====== Data supplied ======

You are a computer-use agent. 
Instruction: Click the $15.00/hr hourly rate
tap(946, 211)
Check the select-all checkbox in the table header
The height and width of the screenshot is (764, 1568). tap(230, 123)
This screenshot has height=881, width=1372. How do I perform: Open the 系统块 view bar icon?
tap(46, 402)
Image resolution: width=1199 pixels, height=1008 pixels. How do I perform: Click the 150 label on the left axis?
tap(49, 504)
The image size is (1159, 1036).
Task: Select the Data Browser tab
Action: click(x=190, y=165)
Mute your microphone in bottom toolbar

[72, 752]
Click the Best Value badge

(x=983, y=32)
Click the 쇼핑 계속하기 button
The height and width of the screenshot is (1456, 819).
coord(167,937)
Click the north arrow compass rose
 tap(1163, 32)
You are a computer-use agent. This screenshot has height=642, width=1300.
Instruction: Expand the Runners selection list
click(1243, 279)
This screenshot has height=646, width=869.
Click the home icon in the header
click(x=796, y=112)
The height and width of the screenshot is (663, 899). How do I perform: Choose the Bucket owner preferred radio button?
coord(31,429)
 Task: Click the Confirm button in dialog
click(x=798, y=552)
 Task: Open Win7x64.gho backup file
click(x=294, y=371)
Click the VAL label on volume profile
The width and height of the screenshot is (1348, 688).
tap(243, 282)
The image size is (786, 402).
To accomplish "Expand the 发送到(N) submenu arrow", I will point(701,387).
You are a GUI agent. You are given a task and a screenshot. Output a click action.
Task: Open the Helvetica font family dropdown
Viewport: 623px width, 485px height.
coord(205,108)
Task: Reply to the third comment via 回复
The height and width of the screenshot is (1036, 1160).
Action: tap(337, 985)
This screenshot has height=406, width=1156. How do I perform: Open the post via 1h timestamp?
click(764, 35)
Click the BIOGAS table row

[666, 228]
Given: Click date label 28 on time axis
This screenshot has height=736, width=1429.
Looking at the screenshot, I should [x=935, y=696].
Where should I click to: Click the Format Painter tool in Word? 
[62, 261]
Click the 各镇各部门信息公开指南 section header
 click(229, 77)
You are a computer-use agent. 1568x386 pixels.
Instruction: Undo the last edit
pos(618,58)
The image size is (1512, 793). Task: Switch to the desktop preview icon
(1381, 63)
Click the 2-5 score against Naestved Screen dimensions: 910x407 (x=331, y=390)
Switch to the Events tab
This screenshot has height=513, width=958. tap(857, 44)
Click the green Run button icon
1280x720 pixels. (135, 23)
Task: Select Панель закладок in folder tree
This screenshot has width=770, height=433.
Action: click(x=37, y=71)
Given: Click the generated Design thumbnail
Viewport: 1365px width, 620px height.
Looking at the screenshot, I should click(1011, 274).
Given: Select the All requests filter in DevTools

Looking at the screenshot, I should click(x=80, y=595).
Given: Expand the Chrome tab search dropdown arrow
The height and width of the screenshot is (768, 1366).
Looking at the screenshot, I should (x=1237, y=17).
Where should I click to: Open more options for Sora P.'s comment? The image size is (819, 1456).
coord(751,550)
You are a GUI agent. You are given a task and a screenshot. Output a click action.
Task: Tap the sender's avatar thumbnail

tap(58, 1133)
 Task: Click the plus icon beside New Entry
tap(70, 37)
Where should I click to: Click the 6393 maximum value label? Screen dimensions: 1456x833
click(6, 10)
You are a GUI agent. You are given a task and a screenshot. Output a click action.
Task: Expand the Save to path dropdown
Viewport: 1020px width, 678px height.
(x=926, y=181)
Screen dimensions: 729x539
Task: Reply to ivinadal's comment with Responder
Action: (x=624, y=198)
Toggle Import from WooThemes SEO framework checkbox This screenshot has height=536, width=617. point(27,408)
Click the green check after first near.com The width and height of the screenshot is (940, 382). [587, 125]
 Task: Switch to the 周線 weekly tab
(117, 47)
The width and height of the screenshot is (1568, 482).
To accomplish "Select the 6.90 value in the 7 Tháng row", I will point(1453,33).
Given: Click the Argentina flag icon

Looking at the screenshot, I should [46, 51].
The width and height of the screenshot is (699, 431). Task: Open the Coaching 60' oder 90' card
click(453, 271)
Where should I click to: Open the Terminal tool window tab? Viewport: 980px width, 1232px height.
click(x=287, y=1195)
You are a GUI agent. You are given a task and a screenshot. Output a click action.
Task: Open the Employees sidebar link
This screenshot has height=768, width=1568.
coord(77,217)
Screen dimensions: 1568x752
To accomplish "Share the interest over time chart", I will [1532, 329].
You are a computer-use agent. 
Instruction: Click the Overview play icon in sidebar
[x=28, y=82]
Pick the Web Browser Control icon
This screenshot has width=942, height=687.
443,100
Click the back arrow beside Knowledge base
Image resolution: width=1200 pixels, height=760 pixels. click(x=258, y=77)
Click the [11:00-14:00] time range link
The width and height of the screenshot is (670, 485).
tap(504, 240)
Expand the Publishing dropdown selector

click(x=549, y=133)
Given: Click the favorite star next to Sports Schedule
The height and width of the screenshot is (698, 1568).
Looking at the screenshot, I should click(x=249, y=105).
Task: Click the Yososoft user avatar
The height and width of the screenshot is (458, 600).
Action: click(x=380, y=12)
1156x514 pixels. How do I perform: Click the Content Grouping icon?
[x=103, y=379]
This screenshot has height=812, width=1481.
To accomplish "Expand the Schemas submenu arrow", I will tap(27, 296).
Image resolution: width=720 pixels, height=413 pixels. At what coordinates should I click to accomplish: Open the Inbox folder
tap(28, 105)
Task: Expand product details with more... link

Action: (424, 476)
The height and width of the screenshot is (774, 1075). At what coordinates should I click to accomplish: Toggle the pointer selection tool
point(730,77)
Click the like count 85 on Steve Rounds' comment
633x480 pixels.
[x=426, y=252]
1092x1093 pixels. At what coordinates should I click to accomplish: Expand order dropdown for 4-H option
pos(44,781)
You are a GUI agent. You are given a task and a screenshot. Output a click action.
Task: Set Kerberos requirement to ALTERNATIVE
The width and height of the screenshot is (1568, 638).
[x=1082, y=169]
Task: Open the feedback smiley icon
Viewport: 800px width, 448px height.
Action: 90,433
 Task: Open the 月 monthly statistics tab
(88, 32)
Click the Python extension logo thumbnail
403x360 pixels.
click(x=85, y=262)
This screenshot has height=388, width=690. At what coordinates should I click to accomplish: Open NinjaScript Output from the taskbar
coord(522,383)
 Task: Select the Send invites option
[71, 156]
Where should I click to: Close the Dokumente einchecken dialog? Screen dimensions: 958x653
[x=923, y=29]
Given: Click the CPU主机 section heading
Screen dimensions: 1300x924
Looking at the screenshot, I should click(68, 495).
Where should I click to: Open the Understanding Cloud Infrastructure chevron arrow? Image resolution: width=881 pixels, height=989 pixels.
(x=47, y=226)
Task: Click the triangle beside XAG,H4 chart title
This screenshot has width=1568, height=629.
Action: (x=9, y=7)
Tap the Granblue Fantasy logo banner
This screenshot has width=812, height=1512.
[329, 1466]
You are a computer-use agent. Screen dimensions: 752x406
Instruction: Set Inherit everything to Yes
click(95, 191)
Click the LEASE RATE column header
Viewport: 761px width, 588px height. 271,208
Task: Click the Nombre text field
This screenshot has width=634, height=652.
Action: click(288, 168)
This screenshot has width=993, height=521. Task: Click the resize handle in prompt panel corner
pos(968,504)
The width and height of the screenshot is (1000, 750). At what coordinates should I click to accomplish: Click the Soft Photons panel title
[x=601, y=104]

======

▶ **Assignment**: Begin with the first line of the listing and copy exactly through the line that contains "The image size is (786, 402).", please, keeping both ends and leaving out everything after.

▶ **Exercise response**:
You are a computer-use agent. 
Instruction: Click the $15.00/hr hourly rate
tap(946, 211)
Check the select-all checkbox in the table header
The height and width of the screenshot is (764, 1568). tap(230, 123)
This screenshot has height=881, width=1372. How do I perform: Open the 系统块 view bar icon?
tap(46, 402)
Image resolution: width=1199 pixels, height=1008 pixels. How do I perform: Click the 150 label on the left axis?
tap(49, 504)
The image size is (1159, 1036).
Task: Select the Data Browser tab
Action: click(x=190, y=165)
Mute your microphone in bottom toolbar

[72, 752]
Click the Best Value badge

(x=983, y=32)
Click the 쇼핑 계속하기 button
The height and width of the screenshot is (1456, 819).
coord(167,937)
Click the north arrow compass rose
 tap(1163, 32)
You are a computer-use agent. This screenshot has height=642, width=1300.
Instruction: Expand the Runners selection list
click(1243, 279)
This screenshot has height=646, width=869.
Click the home icon in the header
click(x=796, y=112)
The height and width of the screenshot is (663, 899). How do I perform: Choose the Bucket owner preferred radio button?
coord(31,429)
 Task: Click the Confirm button in dialog
click(x=798, y=552)
 Task: Open Win7x64.gho backup file
click(x=294, y=371)
Click the VAL label on volume profile
The width and height of the screenshot is (1348, 688).
tap(243, 282)
The image size is (786, 402).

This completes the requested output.